How do you compute the volume of the solid formed by revolving the given the region bounded by #y=sqrtx, y=2, x=0# revolved about (a) the y-axis; (b) x=4?

Answer 1

I have chosen to do both parts by both shells and washers(discs). Therefore I have provided separate answers for questions (a) and (b). Here is part (b)

Part (b) by shells

For shells we'll take a slice parallel to the axis of rotation. SO that's a vertical slice at some value of #x# and the thickness is #dx#.

The radius of revolution is the distance between the slice and the axis of rotation. So, #r = 4-x#

As in part (a), the height is #h = y_"top"-y_"bottom" = 2-sqrtx#

The representative shell has volume

#2pirh*"thickness" = 2pi(4-x)(2-sqrtx)dx#

#x# varies from #0# to #4#.

The volume of the resulting solid is

#int_0^4 2pi(4-x)(2-sqrtx)dx = (224pi)/15#
(Details are left to the reader.)

Part (b) by washers

Take the slice perpendicular to the axis of rotation.
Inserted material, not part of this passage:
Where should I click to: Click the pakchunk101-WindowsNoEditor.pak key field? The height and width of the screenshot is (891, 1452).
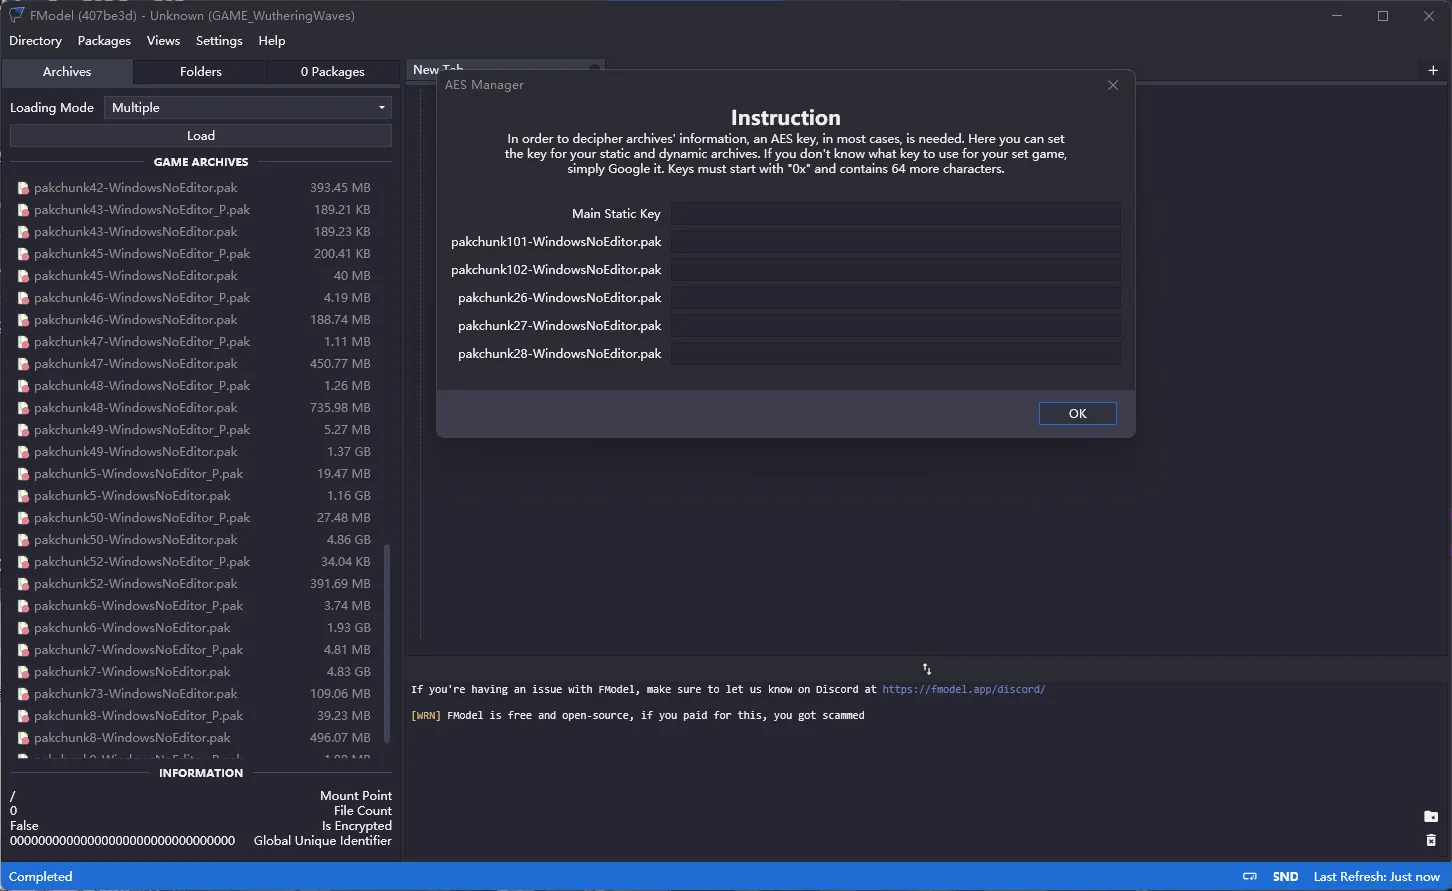(896, 242)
So we are taking a horizontal slice at a value of #y#. The curve involves has equation #x = y^2# (in the first quadrant).

The revolution results not in a disc, but in a washer.

The outer (greater) radius is #R = 4-x_"left" = 4-0 = 4# and the inner (lesser) radius is #r = 4-x_"right" = 4-y^2#

The representative washer has volume

#pi(R^2-r^2)*"thickness" = pi(4^2-(4-y^2)^2)dy#

#y# varies from #0# to #2#, so the solid has volume

#int_0^2 pi(4^2-(4-y^2)^2)dy =(224pi)/15#
(Details are left to the reader.)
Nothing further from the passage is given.